The Rudd Government is, at most, marginally more sympathetic to organised labour. In its recently passed transitional workplace relations bill, it outlawed the making of new Australian Workplace Agreements and limited some public-sector AWAs.
But the substantive legislation, now in the making, is the subject of heavy lobbying from unions keen to restore many of their pre-Howard rights and employers desperate to preserve as much of Work Choices as possible.

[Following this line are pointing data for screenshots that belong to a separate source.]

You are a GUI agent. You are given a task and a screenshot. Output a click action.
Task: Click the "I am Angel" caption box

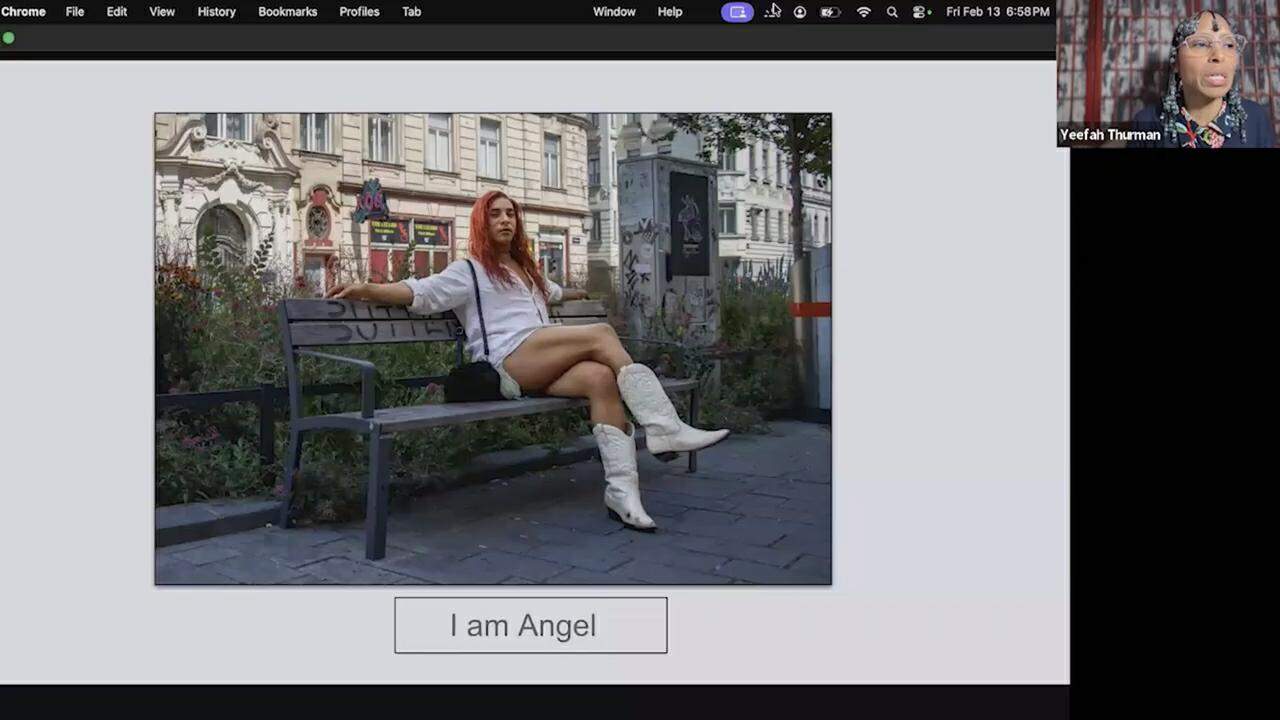[x=530, y=625]

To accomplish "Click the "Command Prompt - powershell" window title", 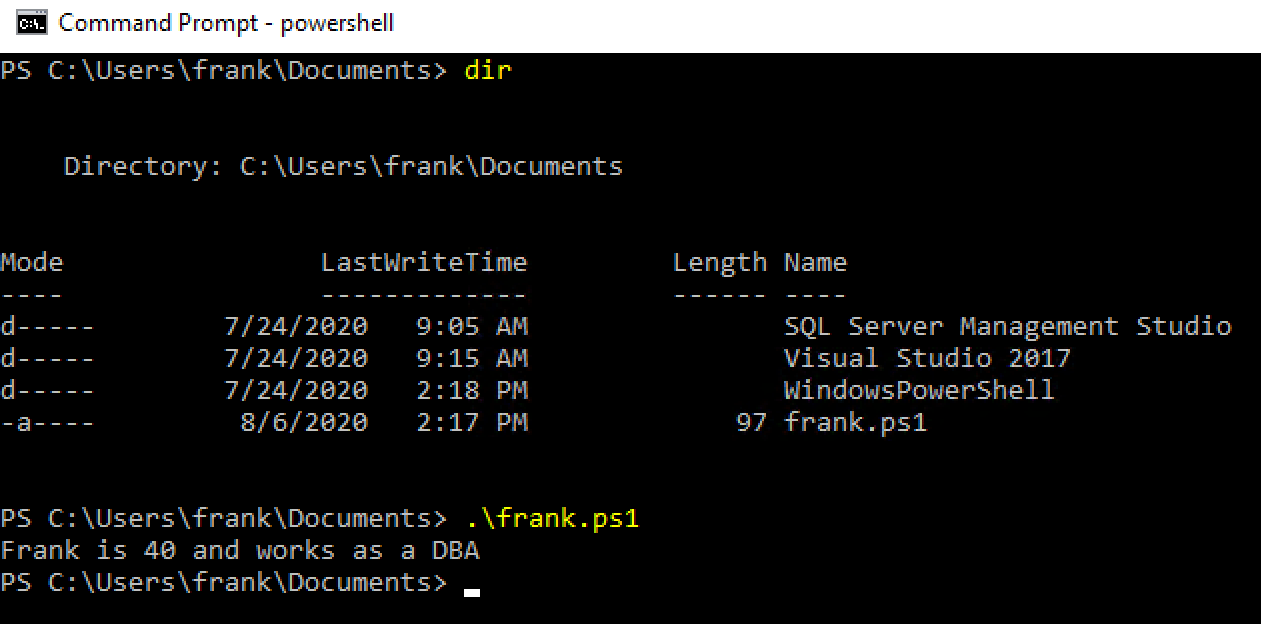I will click(226, 23).
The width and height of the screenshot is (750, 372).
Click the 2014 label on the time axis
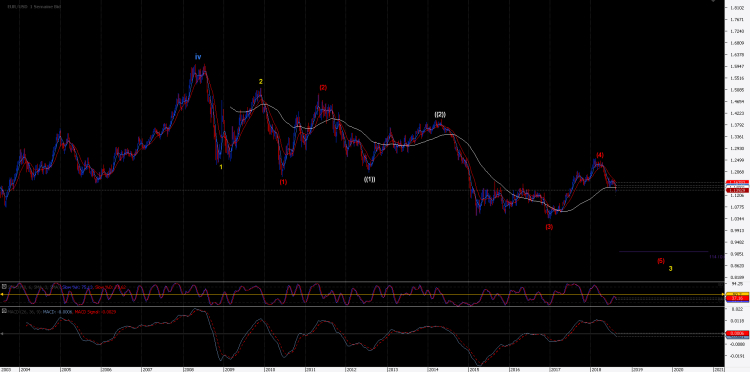[x=433, y=370]
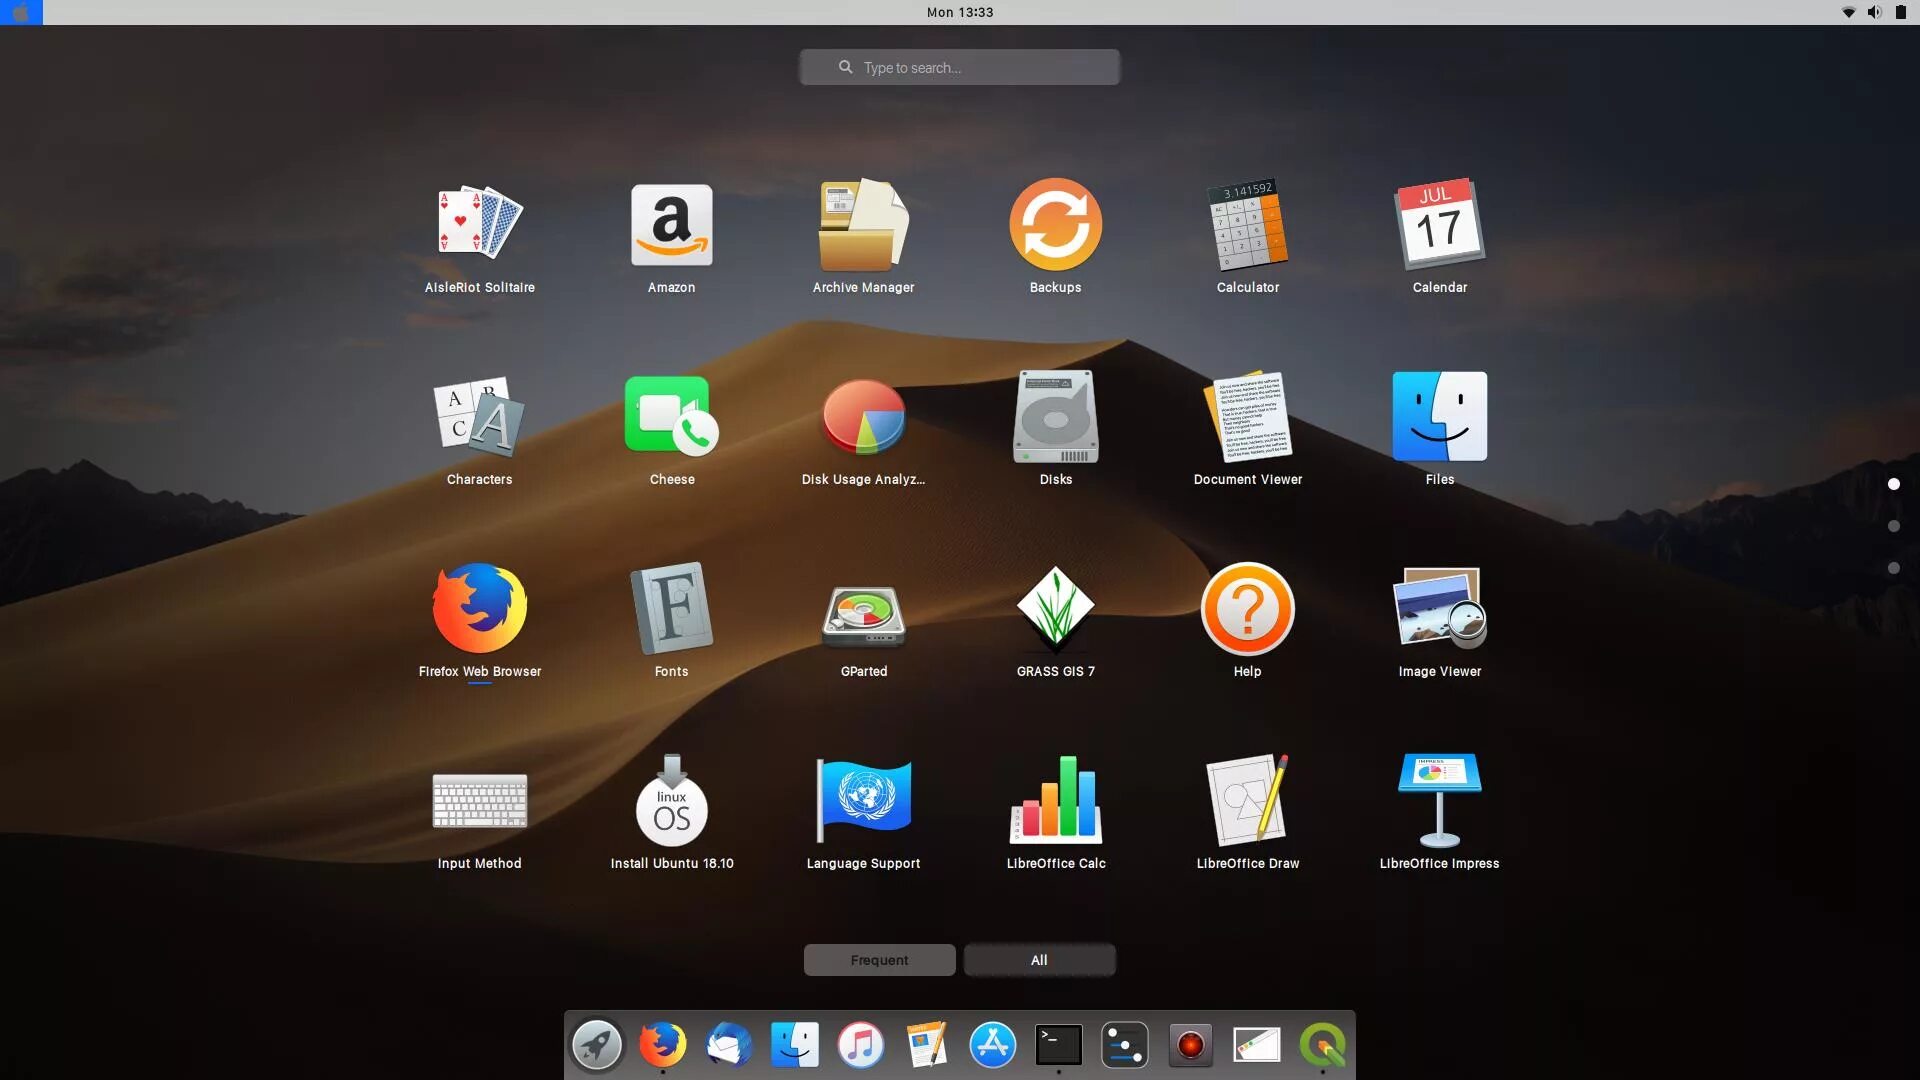
Task: Open Terminal from the dock
Action: [1058, 1045]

Employers appear to be winning, with the Government saying it will retain limits on union right-of-entry to workplaces and singling out employees on more than $100,000 as exempt from award-based pay deals. The policy also maintains tough limits on industrial action, quarantining it to bargaining periods and demanding secret ballots of the workforce before such action.
But employers appear to have stepped back from the confrontational approach of the Howard years. For example, in April, the chief of the Australian Chamber of Commerce and Industry, Peter Anderson, said: “Industry does not believe in a deunionisation agenda."
Far from celebrating the fall in membership, Anderson said it was a sign of a more mobile, autonomous workforce.
The traditional bastions of unionism are suffering the most. The bureau figures showed big falls in manufacturing (215,300 members down to 190,900); construction (132,200 down to 119,300); utilities, such as gas, power and water (40,700 down to 31,700), and retail (197,200 down to 170,800).
Membership in the mining sector ticked up slightly, 27,400 to 28,600, but the interesting gains for the unions came in white-collar industries. Education membership rose from 267,200 to 286,500,
while the categories of “professional, scientific and technical services’’ were up from 23,000 to 28,500 and “administration" up from 19,600 to 26,900.
While their increases come off a relatively low base, they suggest that in the new areas of the economy, unionism is not as unpopular as union officials fear or as some employers might hope.